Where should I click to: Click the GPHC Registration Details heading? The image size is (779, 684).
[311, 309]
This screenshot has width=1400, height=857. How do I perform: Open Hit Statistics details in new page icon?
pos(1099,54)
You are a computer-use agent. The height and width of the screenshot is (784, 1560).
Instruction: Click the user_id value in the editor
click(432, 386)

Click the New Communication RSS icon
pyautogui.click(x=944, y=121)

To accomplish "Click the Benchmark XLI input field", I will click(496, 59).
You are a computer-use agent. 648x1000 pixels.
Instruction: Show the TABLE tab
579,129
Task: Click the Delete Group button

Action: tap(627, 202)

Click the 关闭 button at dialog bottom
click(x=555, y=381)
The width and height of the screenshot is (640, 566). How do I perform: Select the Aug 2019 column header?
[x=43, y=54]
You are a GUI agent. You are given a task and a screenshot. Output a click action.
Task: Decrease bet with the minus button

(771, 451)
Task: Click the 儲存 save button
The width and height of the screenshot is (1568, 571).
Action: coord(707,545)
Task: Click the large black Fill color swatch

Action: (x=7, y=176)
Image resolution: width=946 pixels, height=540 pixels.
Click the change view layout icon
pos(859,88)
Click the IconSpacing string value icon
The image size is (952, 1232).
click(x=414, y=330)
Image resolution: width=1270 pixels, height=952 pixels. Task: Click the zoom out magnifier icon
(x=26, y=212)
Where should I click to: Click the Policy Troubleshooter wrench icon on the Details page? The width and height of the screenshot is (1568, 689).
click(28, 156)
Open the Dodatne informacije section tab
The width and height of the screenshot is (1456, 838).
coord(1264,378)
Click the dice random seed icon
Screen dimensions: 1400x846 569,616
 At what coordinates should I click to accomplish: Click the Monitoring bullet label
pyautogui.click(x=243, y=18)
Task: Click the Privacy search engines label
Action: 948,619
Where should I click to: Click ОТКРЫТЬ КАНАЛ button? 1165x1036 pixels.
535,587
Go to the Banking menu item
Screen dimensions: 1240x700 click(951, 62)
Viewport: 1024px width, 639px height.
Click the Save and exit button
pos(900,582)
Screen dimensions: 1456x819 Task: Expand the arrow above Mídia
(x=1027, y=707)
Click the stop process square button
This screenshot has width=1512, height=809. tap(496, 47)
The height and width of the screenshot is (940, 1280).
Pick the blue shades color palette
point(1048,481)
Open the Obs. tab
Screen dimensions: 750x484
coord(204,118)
════════════════
To be done – Return the listing above word for word, from its first line up to and including the line that contains "Action: coord(707,545)".

Expected answer –
Where should I click to: Click the GPHC Registration Details heading? The image size is (779, 684).
[311, 309]
This screenshot has width=1400, height=857. How do I perform: Open Hit Statistics details in new page icon?
pos(1099,54)
You are a computer-use agent. The height and width of the screenshot is (784, 1560).
Instruction: Click the user_id value in the editor
click(432, 386)

Click the New Communication RSS icon
pyautogui.click(x=944, y=121)

To accomplish "Click the Benchmark XLI input field", I will click(496, 59).
You are a computer-use agent. 648x1000 pixels.
Instruction: Show the TABLE tab
579,129
Task: Click the Delete Group button

Action: tap(627, 202)

Click the 关闭 button at dialog bottom
click(x=555, y=381)
The width and height of the screenshot is (640, 566). How do I perform: Select the Aug 2019 column header?
[x=43, y=54]
You are a GUI agent. You are given a task and a screenshot. Output a click action.
Task: Decrease bet with the minus button

(771, 451)
Task: Click the 儲存 save button
The width and height of the screenshot is (1568, 571).
Action: coord(707,545)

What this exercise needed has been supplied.